A 4.3 g mass is released from rest at C which has a height of 0.8 m above the base of a loop-the-loop and a radius of 0.31 m. The acceleration of gravity is 9.8 m/s2 . Find the normal force pressing on the track at A, where A is at the same level as the center
Elena is correct.
PE=KE+PE₁
mgH = mv²/2 + mgR
v²= 2g(H-R)
at point A
N=mv²/R =2mg(H-R)/R=
=2•4.3 •10⁻³•9.8•(0.8-0.31)/0.31 =
= 0.133 N
To find the normal force pressing on the track at point A, we need to consider the different forces acting on the mass at that point.

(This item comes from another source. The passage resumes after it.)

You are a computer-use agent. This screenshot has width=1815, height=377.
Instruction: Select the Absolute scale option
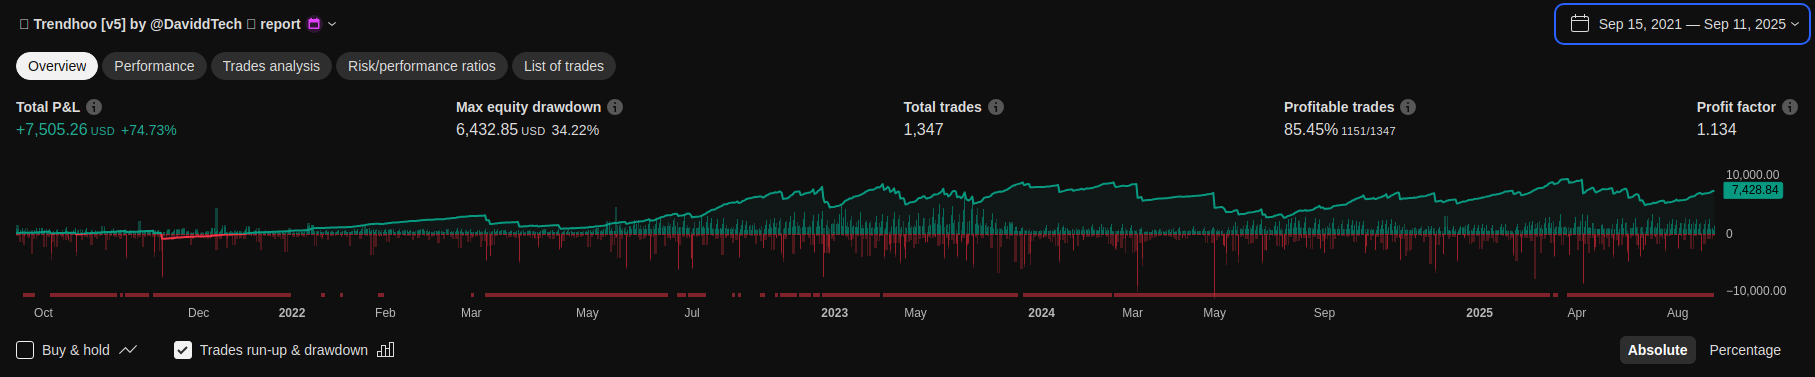(1657, 350)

1. Gravitational force: The weight of the mass exerts a downward force given by the formula F_g = m * g, where m is the mass and g is the acceleration due to gravity. In this case, m = 4.3 g (or 0.0043 kg) and g = 9.8 m/s^2.
F_g = (0.0043 kg) * (9.8 m/s^2) = 0.04214 N
2. Centripetal force: At point A, the mass is moving in a circular path with a radius of 0.31 m. To maintain this circular motion, there must be a centripetal force acting inward. The centripetal force is given by the formula F_c = m * a_c, where a_c is the centripetal acceleration.
The centripetal acceleration is related to the radius and tangential speed of the mass at point A. Since the mass is released from rest, the tangential speed at A can be found using the conservation of energy.
The potential energy at C is converted to kinetic energy at A. Therefore, we can write the equation:
m * g * h = (1/2) * m * v_A^2
Where h is the height of C above the base (0.8 m) and v_A is the tangential speed at A.
Solving for v_A:
v_A = √(2 * g * h)
v_A = √(2 * 9.8 m/s^2 * 0.8 m) = √(15.68 m^2/s^2) = 3.96 m/s
Now we can find the centripetal acceleration at A:
a_c = v_A^2 / r
Where r is the radius of the loop (0.31 m).
a_c = (3.96 m/s)^2 / 0.31 m = 50.674 m/s^2
Now we can calculate the centripetal force:
F_c = m * a_c
F_c = (0.0043 kg) * (50.674 m/s^2)
F_c = 0.21824 N
3. Normal force: To find the normal force pressing on the track at point A, we need to subtract the centripetal force from the gravitational force.
Normal force at A = F_g - F_c
Normal force at A = 0.04214 N - 0.21824 N
Normal force at A = -0.1761 N
Note that the negative sign indicates that the normal force is pointing downward. This negative value means that the track must exert an upward force on the mass to keep it moving in a circular path. Therefore, the magnitude of the normal force at A is 0.1761 N, and its direction is upward.
To find the normal force pressing on the track at point A, we need to consider the forces acting on the mass at that point. The normal force is the perpendicular force exerted by a surface to support the weight of an object resting on it. In this case, the normal force will be directed towards the center of the loop-the-loop.
The mass is released from rest at point C, so initially, it only has gravitational potential energy. As it slides down from C to A, the potential energy is converted into kinetic energy. At point A, all the potential energy has been converted into kinetic energy, and the mass is moving horizontally. There is no vertical motion at point A, so the normal force will balance the weight of the mass.
To find the normal force, we can equate the weight of the mass to the centripetal force acting on it at point A. The centripetal force is the net force required to keep an object moving in a circular path.
First, let's find the speed of the mass at point A. We can use the conservation of energy principle:
Potential energy at point C = Kinetic energy at point A
mgh = (1/2)mv^2
where m is the mass, g is the acceleration due to gravity, h is the height, and v is the velocity.
Substituting the given values:
(4.3 g) * (9.8 m/s^2) * (0.8 m) = (1/2) * (4.3 g) * v^2
Simplifying the equation, we find:
v^2 = 2 * (9.8 m/s^2) * (0.8 m)
v^2 = 15.68 m^2/s^2
v = √(15.68 m^2/s^2)
v ≈ 3.96 m/s
Now, let's find the centripetal force at point A. The centripetal force is given by the equation:
Centripetal force = (mass) * (velocity)^2 / (radius)
F_c = (4.3 g) * (3.96 m/s)^2 / (0.31 m)
F_c = (0.043 kg) * (15.6816 m^2/s^2) / (0.31 m)
F_c = 2.184 N
Since the normal force at point A balances the weight of the mass vertically, it can be calculated as:
Normal force = Weight of the mass = (mass) * (gravity)
Normal force = (4.3 g) * (9.8 m/s^2)
Normal force = 42.14 N
Therefore, the normal force pressing on the track at point A is approximately 42.14 N.